# [WHAT THIS TASK INVOLVES]
Restate the listing in full, keeping every word as it is.

# [RECORDS FOR THIS EXERCISE]
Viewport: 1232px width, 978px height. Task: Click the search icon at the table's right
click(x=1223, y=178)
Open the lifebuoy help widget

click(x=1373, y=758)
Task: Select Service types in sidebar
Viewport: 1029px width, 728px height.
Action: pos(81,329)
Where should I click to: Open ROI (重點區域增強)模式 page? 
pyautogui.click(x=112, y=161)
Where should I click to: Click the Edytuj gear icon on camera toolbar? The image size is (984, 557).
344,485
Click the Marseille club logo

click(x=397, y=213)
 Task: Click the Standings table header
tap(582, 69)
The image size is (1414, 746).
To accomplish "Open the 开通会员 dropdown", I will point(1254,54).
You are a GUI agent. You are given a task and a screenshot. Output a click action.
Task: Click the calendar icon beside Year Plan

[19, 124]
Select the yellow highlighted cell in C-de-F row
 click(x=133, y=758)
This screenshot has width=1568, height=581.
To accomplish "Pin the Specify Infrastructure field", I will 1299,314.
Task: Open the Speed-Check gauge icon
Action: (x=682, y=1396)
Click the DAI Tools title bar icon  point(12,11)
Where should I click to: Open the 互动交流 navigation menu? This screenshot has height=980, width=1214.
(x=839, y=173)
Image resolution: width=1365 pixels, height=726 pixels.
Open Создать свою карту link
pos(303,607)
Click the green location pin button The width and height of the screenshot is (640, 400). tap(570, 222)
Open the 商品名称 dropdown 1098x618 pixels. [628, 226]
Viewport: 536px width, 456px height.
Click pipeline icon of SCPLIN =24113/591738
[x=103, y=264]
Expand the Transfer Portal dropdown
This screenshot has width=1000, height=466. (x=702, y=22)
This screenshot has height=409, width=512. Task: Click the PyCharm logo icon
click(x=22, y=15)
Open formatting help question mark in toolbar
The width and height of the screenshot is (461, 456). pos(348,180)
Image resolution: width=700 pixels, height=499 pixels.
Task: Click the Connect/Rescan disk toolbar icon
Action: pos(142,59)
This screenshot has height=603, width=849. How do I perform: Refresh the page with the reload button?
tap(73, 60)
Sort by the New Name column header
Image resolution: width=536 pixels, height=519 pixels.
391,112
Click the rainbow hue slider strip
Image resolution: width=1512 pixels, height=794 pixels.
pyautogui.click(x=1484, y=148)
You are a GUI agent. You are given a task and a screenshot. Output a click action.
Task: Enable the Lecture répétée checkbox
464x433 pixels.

# [OUTPUT]
Viewport: 1232px width, 978px height. Task: Click the search icon at the table's right
click(x=1223, y=178)
Open the lifebuoy help widget

click(x=1373, y=758)
Task: Select Service types in sidebar
Viewport: 1029px width, 728px height.
Action: pos(81,329)
Where should I click to: Open ROI (重點區域增強)模式 page? 
pyautogui.click(x=112, y=161)
Where should I click to: Click the Edytuj gear icon on camera toolbar? The image size is (984, 557).
344,485
Click the Marseille club logo

click(x=397, y=213)
 Task: Click the Standings table header
tap(582, 69)
The image size is (1414, 746).
To accomplish "Open the 开通会员 dropdown", I will point(1254,54).
You are a GUI agent. You are given a task and a screenshot. Output a click action.
Task: Click the calendar icon beside Year Plan

[19, 124]
Select the yellow highlighted cell in C-de-F row
 click(x=133, y=758)
This screenshot has width=1568, height=581.
To accomplish "Pin the Specify Infrastructure field", I will 1299,314.
Task: Open the Speed-Check gauge icon
Action: (x=682, y=1396)
Click the DAI Tools title bar icon  point(12,11)
Where should I click to: Open the 互动交流 navigation menu? This screenshot has height=980, width=1214.
(x=839, y=173)
Image resolution: width=1365 pixels, height=726 pixels.
Open Создать свою карту link
pos(303,607)
Click the green location pin button The width and height of the screenshot is (640, 400). tap(570, 222)
Open the 商品名称 dropdown 1098x618 pixels. [628, 226]
Viewport: 536px width, 456px height.
Click pipeline icon of SCPLIN =24113/591738
[x=103, y=264]
Expand the Transfer Portal dropdown
This screenshot has width=1000, height=466. (x=702, y=22)
This screenshot has height=409, width=512. Task: Click the PyCharm logo icon
click(x=22, y=15)
Open formatting help question mark in toolbar
The width and height of the screenshot is (461, 456). pos(348,180)
Image resolution: width=700 pixels, height=499 pixels.
Task: Click the Connect/Rescan disk toolbar icon
Action: pos(142,59)
This screenshot has height=603, width=849. How do I perform: Refresh the page with the reload button?
tap(73, 60)
Sort by the New Name column header
Image resolution: width=536 pixels, height=519 pixels.
391,112
Click the rainbow hue slider strip
Image resolution: width=1512 pixels, height=794 pixels.
pyautogui.click(x=1484, y=148)
You are a GUI agent. You are given a task and a screenshot. Output a click action.
Task: Enable the Lecture répétée checkbox
464x433 pixels.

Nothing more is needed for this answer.